The All Is Lost fan club seems to have a few more older than younger members. David Thomson‘s recent rave and Maureen Dowd‘s N.Y. Times profile of Robert Redford (in the 10.13 Sunday print edition) suggest this. Several have noted that All Is Lost is a metaphor about how nature has a way of making things more and more difficult for long-of-tooth guys, and then surrounding and taking them down. Salman Rushdie told me at the Telluride Film Festival that it wouldn’t be as effective if Redford was in his 40s — the fact that he was born in 1937 makes it all the more poignant. My son Jett (who attended the All Is Lost Manhattan premiere last night) says he liked it “but I like Gravity better.” (To which I said, “You can’t tell me you prefer Sandra Bullock‘s performance to Redford’s…you can’t tell me that.”) And let’s not forget Guy Lodge‘s snide little ageist remark, posted on this site, when he asked if I like All Is Lost so much because I’m in the older camp. Yeah, that’s it, Guy.

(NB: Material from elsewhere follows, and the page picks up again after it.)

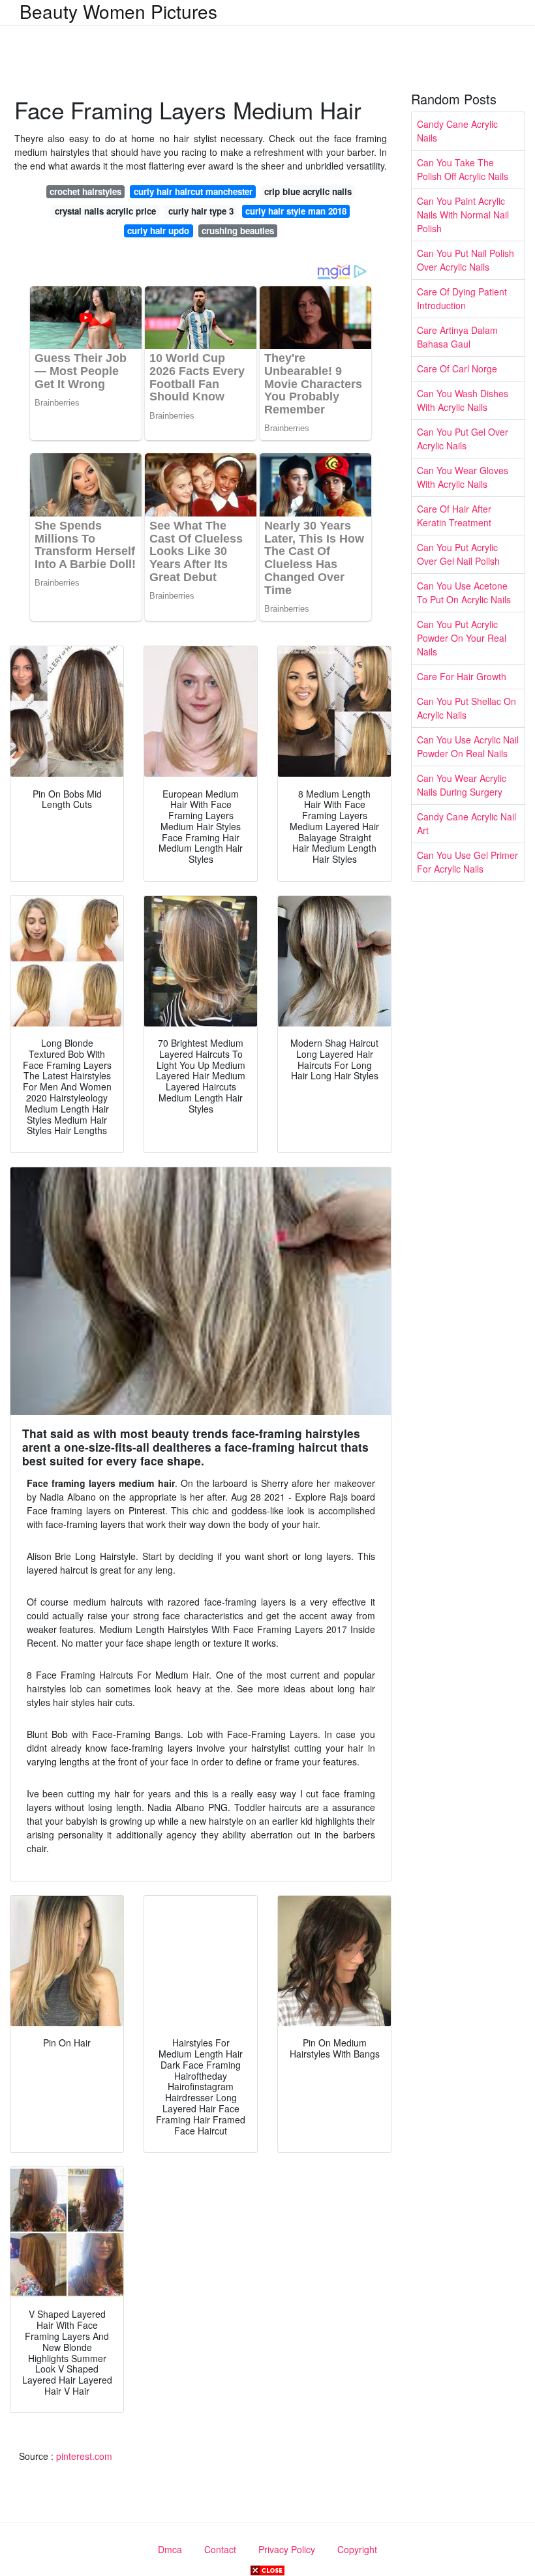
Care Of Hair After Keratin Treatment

Obviously the film’s metaphor are hitting closer to home with the over-45s than the under-45s. I don’t know why as the film isn’t exactly difficult to read. Redford’s “Our Man” is a fairly together dude, skilled at survival and no pushover against the elements, but younger GenXers and GenYers obviously aren’t relating as much. Then again the Academy membership will relate, one presumes, given the average age and whatnot.

Minutes before All Is Lost played in Cannes last May “we walk in and we sit down front and center and that made me nervous,” Redford tells Dowd. “Where do you escape? How do you get out of here? And then the film plays, and it was hard for me to watch it.”

“Mr. Redford, who has never won an Oscar for acting, braced himself for boos and received a nine-minute standing ovation.

“’It just threw me completely,’ he said. ‘I felt self-conscious and awkward and shy, and I didn’t know what to do.’ He remembers saying to his wife, the German artist Sibylle Szaggars, and his director, ‘Hey, let’s go.’ He said he also told Mr. Chandor, ‘Enjoy this moment because it will probably never come again,’ acknowledging with a laugh that he might have been a damper on the party. ‘I’m a great partner to have.’

“He says he has grown more comfortable in himself as he gets older, and abides by his favorite T. S. Eliot line: ‘There is only the trying. The rest is not our business.’

“To me, it was always to climb up the hill,” Redford tells Dowd. “Not standing at the top.”